Your task:
What you give back must match the records below word for word.

Stored items:
****************************************
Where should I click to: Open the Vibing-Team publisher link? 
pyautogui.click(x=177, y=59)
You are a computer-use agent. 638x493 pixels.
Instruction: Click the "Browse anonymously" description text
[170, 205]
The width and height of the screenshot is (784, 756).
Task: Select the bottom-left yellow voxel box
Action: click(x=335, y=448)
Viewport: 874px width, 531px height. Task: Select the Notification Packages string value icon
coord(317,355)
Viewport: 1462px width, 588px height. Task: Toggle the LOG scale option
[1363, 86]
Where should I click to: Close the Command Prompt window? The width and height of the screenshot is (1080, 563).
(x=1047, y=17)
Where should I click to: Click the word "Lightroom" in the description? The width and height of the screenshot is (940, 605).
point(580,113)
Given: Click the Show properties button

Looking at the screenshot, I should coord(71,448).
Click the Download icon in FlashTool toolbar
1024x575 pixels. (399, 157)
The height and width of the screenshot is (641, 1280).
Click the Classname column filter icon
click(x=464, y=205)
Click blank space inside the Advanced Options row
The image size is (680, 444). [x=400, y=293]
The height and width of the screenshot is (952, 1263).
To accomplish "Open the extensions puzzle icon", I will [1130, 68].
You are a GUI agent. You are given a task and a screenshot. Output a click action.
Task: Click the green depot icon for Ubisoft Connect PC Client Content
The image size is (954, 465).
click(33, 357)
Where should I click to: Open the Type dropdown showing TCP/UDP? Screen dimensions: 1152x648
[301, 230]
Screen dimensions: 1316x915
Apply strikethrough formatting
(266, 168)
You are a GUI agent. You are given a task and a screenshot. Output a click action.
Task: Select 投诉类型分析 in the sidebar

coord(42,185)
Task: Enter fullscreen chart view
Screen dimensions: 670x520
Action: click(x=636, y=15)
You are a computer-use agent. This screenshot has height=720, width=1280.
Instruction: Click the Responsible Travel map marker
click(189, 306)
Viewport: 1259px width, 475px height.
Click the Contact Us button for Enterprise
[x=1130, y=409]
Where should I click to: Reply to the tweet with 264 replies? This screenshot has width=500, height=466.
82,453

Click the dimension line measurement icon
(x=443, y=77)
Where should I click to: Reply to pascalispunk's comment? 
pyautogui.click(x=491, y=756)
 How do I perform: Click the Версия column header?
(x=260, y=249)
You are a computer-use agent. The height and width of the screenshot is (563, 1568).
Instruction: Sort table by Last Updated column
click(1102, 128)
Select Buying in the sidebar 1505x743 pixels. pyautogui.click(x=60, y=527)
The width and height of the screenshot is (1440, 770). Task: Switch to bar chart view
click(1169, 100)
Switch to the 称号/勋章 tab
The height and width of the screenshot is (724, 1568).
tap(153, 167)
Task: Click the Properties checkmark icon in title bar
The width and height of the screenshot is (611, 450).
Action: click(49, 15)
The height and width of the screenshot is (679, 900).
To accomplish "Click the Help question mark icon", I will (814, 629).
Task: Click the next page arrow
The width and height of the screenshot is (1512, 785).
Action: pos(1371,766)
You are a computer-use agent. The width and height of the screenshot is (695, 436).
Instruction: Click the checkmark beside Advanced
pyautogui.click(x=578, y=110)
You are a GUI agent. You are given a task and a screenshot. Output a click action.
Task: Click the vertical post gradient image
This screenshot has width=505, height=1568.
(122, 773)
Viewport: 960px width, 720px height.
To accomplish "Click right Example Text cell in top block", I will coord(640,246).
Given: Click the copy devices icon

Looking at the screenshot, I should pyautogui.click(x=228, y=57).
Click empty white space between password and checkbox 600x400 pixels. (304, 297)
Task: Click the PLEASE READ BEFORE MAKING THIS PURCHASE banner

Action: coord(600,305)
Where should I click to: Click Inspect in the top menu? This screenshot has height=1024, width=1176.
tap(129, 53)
****************************************
Solution:
Where should I click to: Open the Vibing-Team publisher link? 
pyautogui.click(x=177, y=59)
You are a computer-use agent. 638x493 pixels.
Instruction: Click the "Browse anonymously" description text
[170, 205]
The width and height of the screenshot is (784, 756).
Task: Select the bottom-left yellow voxel box
Action: click(x=335, y=448)
Viewport: 874px width, 531px height. Task: Select the Notification Packages string value icon
coord(317,355)
Viewport: 1462px width, 588px height. Task: Toggle the LOG scale option
[1363, 86]
Where should I click to: Close the Command Prompt window? The width and height of the screenshot is (1080, 563).
(x=1047, y=17)
Where should I click to: Click the word "Lightroom" in the description? The width and height of the screenshot is (940, 605).
point(580,113)
Given: Click the Show properties button

Looking at the screenshot, I should coord(71,448).
Click the Download icon in FlashTool toolbar
1024x575 pixels. (399, 157)
The height and width of the screenshot is (641, 1280).
Click the Classname column filter icon
click(x=464, y=205)
Click blank space inside the Advanced Options row
The image size is (680, 444). [x=400, y=293]
The height and width of the screenshot is (952, 1263).
To accomplish "Open the extensions puzzle icon", I will [1130, 68].
You are a GUI agent. You are given a task and a screenshot. Output a click action.
Task: Click the green depot icon for Ubisoft Connect PC Client Content
The image size is (954, 465).
click(33, 357)
Where should I click to: Open the Type dropdown showing TCP/UDP? Screen dimensions: 1152x648
[301, 230]
Screen dimensions: 1316x915
Apply strikethrough formatting
(266, 168)
You are a GUI agent. You are given a task and a screenshot. Output a click action.
Task: Select 投诉类型分析 in the sidebar

coord(42,185)
Task: Enter fullscreen chart view
Screen dimensions: 670x520
Action: click(x=636, y=15)
You are a computer-use agent. This screenshot has height=720, width=1280.
Instruction: Click the Responsible Travel map marker
click(189, 306)
Viewport: 1259px width, 475px height.
Click the Contact Us button for Enterprise
[x=1130, y=409]
Where should I click to: Reply to the tweet with 264 replies? This screenshot has width=500, height=466.
82,453

Click the dimension line measurement icon
(x=443, y=77)
Where should I click to: Reply to pascalispunk's comment? 
pyautogui.click(x=491, y=756)
 How do I perform: Click the Версия column header?
(x=260, y=249)
You are a computer-use agent. The height and width of the screenshot is (563, 1568).
Instruction: Sort table by Last Updated column
click(1102, 128)
Select Buying in the sidebar 1505x743 pixels. pyautogui.click(x=60, y=527)
The width and height of the screenshot is (1440, 770). Task: Switch to bar chart view
click(1169, 100)
Switch to the 称号/勋章 tab
The height and width of the screenshot is (724, 1568).
tap(153, 167)
Task: Click the Properties checkmark icon in title bar
The width and height of the screenshot is (611, 450).
Action: click(49, 15)
The height and width of the screenshot is (679, 900).
To accomplish "Click the Help question mark icon", I will (814, 629).
Task: Click the next page arrow
The width and height of the screenshot is (1512, 785).
Action: pos(1371,766)
You are a computer-use agent. The width and height of the screenshot is (695, 436).
Instruction: Click the checkmark beside Advanced
pyautogui.click(x=578, y=110)
You are a GUI agent. You are given a task and a screenshot. Output a click action.
Task: Click the vertical post gradient image
This screenshot has width=505, height=1568.
(122, 773)
Viewport: 960px width, 720px height.
To accomplish "Click right Example Text cell in top block", I will coord(640,246).
Given: Click the copy devices icon

Looking at the screenshot, I should pyautogui.click(x=228, y=57).
Click empty white space between password and checkbox 600x400 pixels. (304, 297)
Task: Click the PLEASE READ BEFORE MAKING THIS PURCHASE banner

Action: coord(600,305)
Where should I click to: Click Inspect in the top menu? This screenshot has height=1024, width=1176.
tap(129, 53)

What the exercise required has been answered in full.